### [What you need to do]
Each line from the one bearing "700x597 pixels. At" through the last line of the entries below should be returned exactly, with pictures left out.

─── Given information

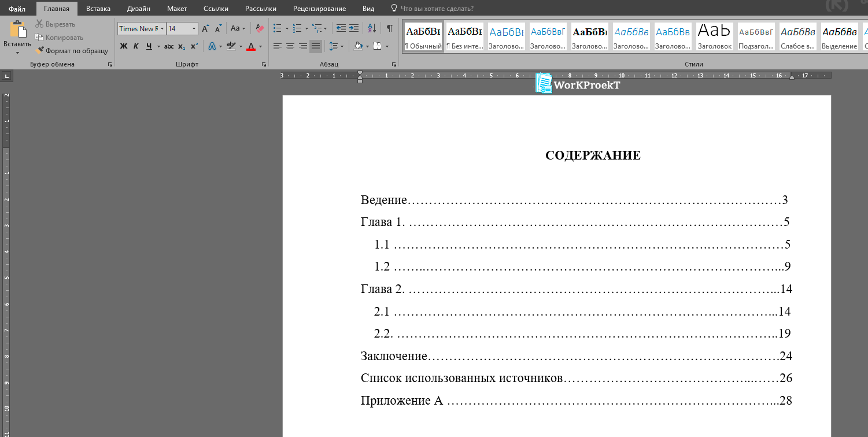Center-align the paragraph text
This screenshot has width=868, height=437.
[290, 46]
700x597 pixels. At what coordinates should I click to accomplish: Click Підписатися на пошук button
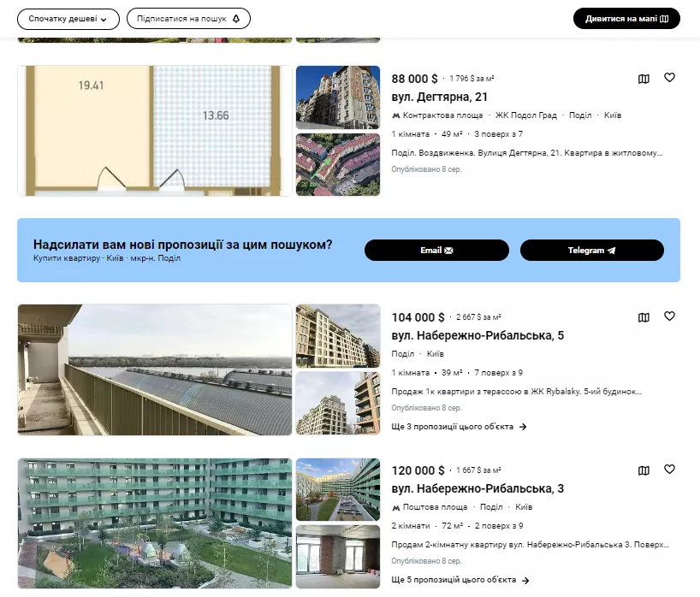(x=188, y=18)
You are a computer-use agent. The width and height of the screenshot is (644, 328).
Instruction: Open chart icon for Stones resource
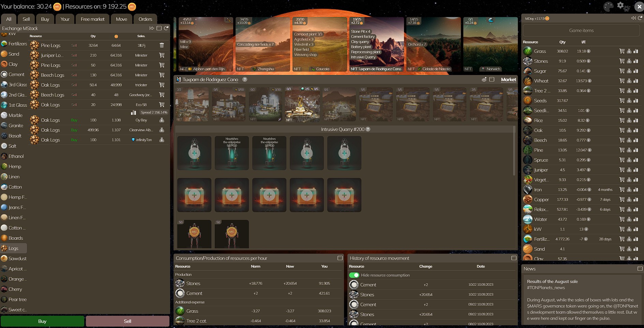click(636, 61)
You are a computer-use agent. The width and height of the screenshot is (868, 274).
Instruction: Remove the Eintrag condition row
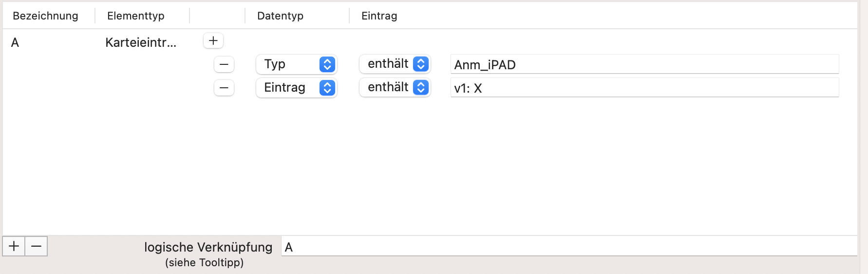point(224,88)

──────

### [Exercise response]
700x597 pixels. At what coordinates should I click to accomplish: Click Підписатися на пошук button
(x=188, y=18)
You are a computer-use agent. The width and height of the screenshot is (644, 328).
Instruction: Open chart icon for Stones resource
click(636, 61)
You are a computer-use agent. The width and height of the screenshot is (868, 274).
Instruction: Remove the Eintrag condition row
point(224,88)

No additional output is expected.